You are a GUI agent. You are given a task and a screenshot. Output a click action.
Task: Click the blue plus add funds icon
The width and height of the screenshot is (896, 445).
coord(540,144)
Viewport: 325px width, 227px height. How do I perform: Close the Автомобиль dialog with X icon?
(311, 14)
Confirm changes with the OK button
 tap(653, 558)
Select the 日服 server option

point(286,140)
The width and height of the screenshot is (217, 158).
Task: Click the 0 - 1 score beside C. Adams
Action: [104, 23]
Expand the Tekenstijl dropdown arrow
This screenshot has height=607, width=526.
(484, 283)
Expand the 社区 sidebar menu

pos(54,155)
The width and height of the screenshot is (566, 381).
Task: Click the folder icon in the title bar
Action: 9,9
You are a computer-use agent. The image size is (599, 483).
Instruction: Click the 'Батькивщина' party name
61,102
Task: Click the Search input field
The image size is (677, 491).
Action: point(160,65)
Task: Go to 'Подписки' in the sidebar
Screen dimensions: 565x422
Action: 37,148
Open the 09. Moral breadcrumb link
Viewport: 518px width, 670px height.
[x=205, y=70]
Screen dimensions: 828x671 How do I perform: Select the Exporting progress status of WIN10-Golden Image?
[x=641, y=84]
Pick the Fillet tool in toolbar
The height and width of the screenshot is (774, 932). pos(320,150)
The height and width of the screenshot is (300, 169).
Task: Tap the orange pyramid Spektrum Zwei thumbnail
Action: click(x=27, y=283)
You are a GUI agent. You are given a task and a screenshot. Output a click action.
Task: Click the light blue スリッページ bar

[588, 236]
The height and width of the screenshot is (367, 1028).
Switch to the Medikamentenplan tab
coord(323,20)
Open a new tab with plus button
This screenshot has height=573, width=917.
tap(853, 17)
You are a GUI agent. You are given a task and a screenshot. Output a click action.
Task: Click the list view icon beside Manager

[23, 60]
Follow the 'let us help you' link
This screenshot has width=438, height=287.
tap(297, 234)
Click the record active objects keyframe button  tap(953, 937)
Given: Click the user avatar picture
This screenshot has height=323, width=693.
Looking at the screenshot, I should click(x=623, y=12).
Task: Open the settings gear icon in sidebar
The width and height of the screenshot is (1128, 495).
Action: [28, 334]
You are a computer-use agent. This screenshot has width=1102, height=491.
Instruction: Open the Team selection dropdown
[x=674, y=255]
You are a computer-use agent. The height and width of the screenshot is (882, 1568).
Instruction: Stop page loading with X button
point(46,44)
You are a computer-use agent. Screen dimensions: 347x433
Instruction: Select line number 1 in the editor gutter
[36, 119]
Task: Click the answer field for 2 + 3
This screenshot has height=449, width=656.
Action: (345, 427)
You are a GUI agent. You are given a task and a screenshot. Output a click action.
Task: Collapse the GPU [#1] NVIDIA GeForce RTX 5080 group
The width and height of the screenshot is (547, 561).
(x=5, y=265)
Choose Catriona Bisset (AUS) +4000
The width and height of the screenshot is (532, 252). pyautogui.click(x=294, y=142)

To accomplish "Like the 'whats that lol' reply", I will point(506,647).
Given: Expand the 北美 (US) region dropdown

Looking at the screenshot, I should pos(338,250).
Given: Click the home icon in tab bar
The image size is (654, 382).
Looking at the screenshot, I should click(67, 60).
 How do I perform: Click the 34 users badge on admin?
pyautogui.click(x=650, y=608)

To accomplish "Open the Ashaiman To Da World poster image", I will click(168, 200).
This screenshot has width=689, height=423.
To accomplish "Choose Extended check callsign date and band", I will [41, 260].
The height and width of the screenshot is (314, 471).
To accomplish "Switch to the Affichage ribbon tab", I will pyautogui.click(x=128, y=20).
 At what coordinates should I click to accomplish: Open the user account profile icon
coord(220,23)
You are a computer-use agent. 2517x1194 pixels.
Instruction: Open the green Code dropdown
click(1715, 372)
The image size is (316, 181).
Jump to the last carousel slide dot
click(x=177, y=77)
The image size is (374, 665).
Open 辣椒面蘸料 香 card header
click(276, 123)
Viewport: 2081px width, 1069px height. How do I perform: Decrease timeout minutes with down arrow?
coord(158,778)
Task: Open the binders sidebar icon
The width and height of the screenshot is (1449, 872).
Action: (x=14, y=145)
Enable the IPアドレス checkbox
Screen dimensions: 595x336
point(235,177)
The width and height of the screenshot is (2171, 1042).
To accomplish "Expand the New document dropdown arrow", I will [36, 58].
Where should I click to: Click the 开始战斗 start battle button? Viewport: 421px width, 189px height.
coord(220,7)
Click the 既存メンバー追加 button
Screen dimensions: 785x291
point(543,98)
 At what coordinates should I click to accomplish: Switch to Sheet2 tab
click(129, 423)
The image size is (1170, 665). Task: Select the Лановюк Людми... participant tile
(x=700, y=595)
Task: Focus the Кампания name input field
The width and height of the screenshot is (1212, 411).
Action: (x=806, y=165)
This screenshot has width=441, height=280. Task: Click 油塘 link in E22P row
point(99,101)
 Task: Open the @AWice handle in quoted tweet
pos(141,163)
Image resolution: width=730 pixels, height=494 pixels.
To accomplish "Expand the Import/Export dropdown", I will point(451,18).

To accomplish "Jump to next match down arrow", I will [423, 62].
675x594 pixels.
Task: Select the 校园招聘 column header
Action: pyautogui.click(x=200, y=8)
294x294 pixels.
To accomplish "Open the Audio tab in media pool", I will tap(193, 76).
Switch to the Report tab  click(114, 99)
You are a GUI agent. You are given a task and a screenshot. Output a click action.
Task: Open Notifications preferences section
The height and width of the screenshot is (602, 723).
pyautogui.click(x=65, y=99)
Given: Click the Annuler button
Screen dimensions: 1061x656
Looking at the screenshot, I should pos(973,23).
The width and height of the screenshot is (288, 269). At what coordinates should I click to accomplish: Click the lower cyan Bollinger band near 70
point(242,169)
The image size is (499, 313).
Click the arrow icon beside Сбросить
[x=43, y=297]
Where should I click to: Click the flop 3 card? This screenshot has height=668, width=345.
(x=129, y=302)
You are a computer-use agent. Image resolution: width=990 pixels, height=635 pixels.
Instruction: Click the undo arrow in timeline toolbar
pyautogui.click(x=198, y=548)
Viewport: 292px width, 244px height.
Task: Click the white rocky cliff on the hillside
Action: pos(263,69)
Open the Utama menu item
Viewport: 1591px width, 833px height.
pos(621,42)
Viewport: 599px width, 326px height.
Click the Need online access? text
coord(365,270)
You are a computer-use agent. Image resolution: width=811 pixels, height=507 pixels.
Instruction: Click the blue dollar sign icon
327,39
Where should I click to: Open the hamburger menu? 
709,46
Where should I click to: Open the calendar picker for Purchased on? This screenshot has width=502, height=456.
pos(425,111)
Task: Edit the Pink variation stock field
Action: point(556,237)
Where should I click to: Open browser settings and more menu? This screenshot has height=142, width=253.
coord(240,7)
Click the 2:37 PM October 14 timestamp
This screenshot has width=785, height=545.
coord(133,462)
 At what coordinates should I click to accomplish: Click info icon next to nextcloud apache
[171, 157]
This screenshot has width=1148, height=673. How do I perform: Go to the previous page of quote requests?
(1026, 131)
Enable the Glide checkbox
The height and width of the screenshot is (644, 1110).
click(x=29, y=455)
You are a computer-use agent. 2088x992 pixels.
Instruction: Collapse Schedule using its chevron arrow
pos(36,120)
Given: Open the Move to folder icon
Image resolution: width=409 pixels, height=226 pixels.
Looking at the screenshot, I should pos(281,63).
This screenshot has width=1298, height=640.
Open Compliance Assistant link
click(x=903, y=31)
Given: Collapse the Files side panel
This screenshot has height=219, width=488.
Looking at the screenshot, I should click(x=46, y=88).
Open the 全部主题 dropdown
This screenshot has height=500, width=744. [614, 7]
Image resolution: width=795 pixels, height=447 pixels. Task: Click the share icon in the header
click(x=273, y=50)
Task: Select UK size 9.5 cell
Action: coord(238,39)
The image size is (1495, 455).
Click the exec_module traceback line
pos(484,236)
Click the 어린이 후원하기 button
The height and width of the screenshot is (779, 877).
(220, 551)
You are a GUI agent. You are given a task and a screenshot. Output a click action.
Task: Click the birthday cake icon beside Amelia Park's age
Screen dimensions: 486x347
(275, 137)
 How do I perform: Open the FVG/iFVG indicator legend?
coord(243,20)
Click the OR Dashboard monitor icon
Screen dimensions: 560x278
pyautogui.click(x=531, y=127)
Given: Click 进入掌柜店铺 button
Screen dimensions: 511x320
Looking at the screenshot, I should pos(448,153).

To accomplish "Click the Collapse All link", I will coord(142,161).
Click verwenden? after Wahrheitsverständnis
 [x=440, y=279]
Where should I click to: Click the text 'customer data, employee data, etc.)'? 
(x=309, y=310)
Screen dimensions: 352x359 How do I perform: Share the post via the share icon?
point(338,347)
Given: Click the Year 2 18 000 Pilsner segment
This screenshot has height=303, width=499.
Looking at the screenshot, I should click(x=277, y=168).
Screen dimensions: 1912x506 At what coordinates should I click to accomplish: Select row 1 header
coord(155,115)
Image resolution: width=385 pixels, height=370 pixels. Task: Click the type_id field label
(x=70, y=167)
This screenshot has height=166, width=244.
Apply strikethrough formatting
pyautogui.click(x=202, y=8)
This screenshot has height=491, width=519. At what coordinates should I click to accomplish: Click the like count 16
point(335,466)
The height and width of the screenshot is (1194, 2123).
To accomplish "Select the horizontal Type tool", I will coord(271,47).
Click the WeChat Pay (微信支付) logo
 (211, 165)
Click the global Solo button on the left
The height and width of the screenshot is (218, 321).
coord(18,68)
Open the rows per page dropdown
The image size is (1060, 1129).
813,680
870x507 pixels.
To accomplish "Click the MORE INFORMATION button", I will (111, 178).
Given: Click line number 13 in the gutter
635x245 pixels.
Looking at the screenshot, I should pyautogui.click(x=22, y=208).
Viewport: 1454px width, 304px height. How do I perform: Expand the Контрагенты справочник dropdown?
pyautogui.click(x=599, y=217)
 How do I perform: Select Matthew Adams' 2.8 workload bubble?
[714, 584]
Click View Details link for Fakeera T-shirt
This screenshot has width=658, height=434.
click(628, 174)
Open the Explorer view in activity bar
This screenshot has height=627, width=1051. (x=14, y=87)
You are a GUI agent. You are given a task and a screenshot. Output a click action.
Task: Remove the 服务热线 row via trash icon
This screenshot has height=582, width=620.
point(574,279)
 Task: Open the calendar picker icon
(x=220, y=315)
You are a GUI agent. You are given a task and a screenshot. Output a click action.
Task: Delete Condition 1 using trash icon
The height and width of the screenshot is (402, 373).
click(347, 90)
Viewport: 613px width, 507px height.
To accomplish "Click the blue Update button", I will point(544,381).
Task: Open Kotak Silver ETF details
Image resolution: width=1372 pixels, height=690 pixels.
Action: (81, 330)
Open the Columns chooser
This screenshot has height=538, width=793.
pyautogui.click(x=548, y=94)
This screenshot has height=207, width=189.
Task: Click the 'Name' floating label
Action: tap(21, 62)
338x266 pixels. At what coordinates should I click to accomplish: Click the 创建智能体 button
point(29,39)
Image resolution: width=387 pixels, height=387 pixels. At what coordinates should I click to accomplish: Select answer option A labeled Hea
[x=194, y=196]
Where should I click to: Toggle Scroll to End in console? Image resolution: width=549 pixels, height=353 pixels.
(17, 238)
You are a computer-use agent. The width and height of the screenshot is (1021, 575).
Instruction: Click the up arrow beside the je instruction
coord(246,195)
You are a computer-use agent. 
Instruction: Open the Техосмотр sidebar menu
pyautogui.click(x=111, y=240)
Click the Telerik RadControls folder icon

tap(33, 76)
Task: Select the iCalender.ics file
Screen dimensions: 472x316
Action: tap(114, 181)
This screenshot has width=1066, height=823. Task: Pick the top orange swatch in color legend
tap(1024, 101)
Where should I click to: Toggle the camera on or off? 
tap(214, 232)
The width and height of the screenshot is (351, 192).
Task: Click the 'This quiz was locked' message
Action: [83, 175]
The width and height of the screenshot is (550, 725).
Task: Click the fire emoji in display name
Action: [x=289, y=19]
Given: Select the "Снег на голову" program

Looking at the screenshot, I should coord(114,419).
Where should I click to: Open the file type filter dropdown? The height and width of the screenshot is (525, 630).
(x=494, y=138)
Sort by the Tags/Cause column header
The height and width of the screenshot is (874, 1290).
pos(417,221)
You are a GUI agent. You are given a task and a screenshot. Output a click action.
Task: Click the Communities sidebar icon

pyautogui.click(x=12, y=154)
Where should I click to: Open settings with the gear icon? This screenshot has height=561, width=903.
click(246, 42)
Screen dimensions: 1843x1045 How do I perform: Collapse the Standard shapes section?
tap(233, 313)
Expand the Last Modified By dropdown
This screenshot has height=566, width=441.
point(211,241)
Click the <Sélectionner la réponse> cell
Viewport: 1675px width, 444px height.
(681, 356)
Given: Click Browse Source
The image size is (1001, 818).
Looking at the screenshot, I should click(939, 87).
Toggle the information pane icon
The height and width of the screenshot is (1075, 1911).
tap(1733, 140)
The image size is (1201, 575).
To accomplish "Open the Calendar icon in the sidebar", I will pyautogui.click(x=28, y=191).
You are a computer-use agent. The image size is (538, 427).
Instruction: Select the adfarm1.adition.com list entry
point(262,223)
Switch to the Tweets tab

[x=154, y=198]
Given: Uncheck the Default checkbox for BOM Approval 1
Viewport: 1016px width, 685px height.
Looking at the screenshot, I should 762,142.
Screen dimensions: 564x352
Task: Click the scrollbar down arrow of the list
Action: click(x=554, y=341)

------------------------------------

What to do: Copy out the records word for word, beginning at the line that has "Task: Focus the Кампания name input field" and stopping after the line that has "Switch to the Report".

The answer:
Task: Focus the Кампания name input field
The width and height of the screenshot is (1212, 411).
Action: (x=806, y=165)
This screenshot has width=441, height=280. Task: Click 油塘 link in E22P row
point(99,101)
 Task: Open the @AWice handle in quoted tweet
pos(141,163)
Image resolution: width=730 pixels, height=494 pixels.
To accomplish "Expand the Import/Export dropdown", I will point(451,18).

To accomplish "Jump to next match down arrow", I will [423, 62].
675x594 pixels.
Task: Select the 校园招聘 column header
Action: pyautogui.click(x=200, y=8)
294x294 pixels.
To accomplish "Open the Audio tab in media pool", I will tap(193, 76).
Switch to the Report tab  click(114, 99)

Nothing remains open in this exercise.